*DATA EXCERPTS*.

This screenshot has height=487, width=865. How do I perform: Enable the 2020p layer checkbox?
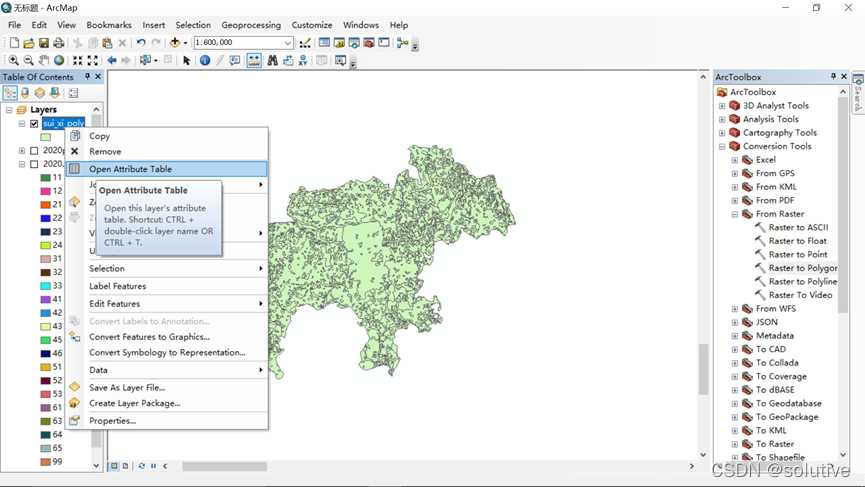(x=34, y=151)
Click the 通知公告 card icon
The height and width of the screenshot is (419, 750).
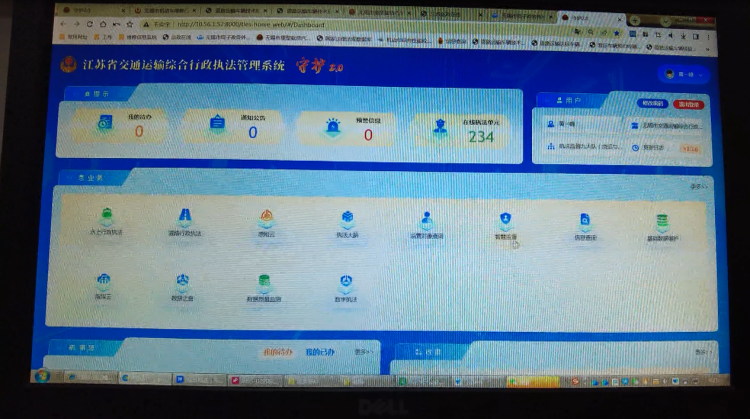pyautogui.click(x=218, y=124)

...

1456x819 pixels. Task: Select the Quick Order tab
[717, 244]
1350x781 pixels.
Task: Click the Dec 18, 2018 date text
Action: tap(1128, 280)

*TASK TO COMPLETE*. Show each line of the records above that contains the string "height". Give those lines in full and in their original order.

*EXPECTED ANSWER*.
This screenshot has height=487, width=865. How do I perform: Enable the 2020p layer checkbox?
The height and width of the screenshot is (419, 750).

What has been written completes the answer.